Quand on y regarde de près, on trouve que cette circonstance même, que la condition présente met obstacle à la satisfaction de toutes nos tendances et au développement de toutes nos facultés, engendre en nous et y crée certaines choses qui sont de la plus haute importance pour nous et pour l'accomplissement de nos destinées. Que crée en nous l'obstacle ou la condition actuelle ? Il y crée d'abord la direction de nos facultés par la volonté et l'intelligence..., il éveille en nous la liberté et y crée la personne, c'est-à-dire l'être qui sait se posséder, qui use de ce qu'il a en lui, pour aller à sa fin, la comprend et la voit. Si l'obstacle n'eût pas existé, il n'y aurait eu pour nous, non-seulement pas de liberté, elle ne serait pas éveillée en nous; mais encore il n'y aurait ni de vertus, ni de vices, ni bien, ni mal; l'homme ne serait pas devenu un être moral. En effet, en quoi consiste le bien moral ? Dans l'accomplissement libre et intelligent, par la volonté, de la loi, c'est-à-dire de notre ordre, c'est-à-dire de notre fin dans chaque circonstance particulière. C'est là ce qui rend l'homme moral, digne. La personnalité d'une part, la moralité de l'autre, résultent de la condition actuelle... Ainsi la vie actuelle est éminemment bonne parce qu'elle est éminemment mauvaise. Sa bonté est dans le mal qu'elle contient; car au prix de ce mal est la moralité, la personnalité. Si elle est, il en résulte deux conséquences: la première, que le but de cette vie n'est pas tant dans les pas que nous pouvons faire vers notre fin absolue, c'est-à-dire, vers la connaissance, vers la puissance, vers l'union avec les êtres semblables à nous ou différents de nous; que ce but est moins dans tout cela, qu'il n'est dans la création énergique, toute-puissante, de la personnalité en nous.

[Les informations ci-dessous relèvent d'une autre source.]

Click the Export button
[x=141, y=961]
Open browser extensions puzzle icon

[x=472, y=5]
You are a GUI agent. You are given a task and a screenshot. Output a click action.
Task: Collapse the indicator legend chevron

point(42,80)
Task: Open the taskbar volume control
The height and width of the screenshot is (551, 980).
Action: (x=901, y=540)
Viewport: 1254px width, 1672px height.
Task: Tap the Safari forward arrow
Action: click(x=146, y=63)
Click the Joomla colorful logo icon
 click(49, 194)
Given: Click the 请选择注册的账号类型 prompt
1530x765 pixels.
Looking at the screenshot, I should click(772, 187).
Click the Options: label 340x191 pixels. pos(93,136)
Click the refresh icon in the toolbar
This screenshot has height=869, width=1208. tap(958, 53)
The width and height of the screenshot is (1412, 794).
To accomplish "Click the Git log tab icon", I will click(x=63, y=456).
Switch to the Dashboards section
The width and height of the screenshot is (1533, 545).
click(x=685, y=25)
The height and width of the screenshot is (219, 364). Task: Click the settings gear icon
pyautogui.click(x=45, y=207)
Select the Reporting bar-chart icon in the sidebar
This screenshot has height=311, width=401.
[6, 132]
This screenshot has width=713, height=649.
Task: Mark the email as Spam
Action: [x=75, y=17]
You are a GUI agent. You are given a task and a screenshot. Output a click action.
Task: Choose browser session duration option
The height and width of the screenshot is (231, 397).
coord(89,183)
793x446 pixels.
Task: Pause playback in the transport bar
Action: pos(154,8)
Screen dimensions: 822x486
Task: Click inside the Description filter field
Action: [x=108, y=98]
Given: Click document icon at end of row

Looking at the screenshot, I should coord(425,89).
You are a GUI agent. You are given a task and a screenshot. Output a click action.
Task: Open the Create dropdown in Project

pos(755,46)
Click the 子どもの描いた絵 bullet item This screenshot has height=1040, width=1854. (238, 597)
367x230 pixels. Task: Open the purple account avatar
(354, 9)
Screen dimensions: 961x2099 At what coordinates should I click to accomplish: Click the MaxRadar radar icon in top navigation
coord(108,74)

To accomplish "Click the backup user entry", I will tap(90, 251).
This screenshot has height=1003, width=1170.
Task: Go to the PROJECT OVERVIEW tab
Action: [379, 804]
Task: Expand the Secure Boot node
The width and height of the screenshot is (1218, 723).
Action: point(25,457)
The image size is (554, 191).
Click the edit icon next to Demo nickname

Nous rendre libres, c'est-à-dire maîtres de nous, nous servir de cette liberté dans la voie de notre véritable fin, ne pas agir par passion ou par calcul, mais au nom de l'ordre, voilà le vrai but de cette vie, et c'est le vrai but de cette vie parce qu'il dépend de nous de l'atteindre, tandis que l'autre but ne dépend pas de nous.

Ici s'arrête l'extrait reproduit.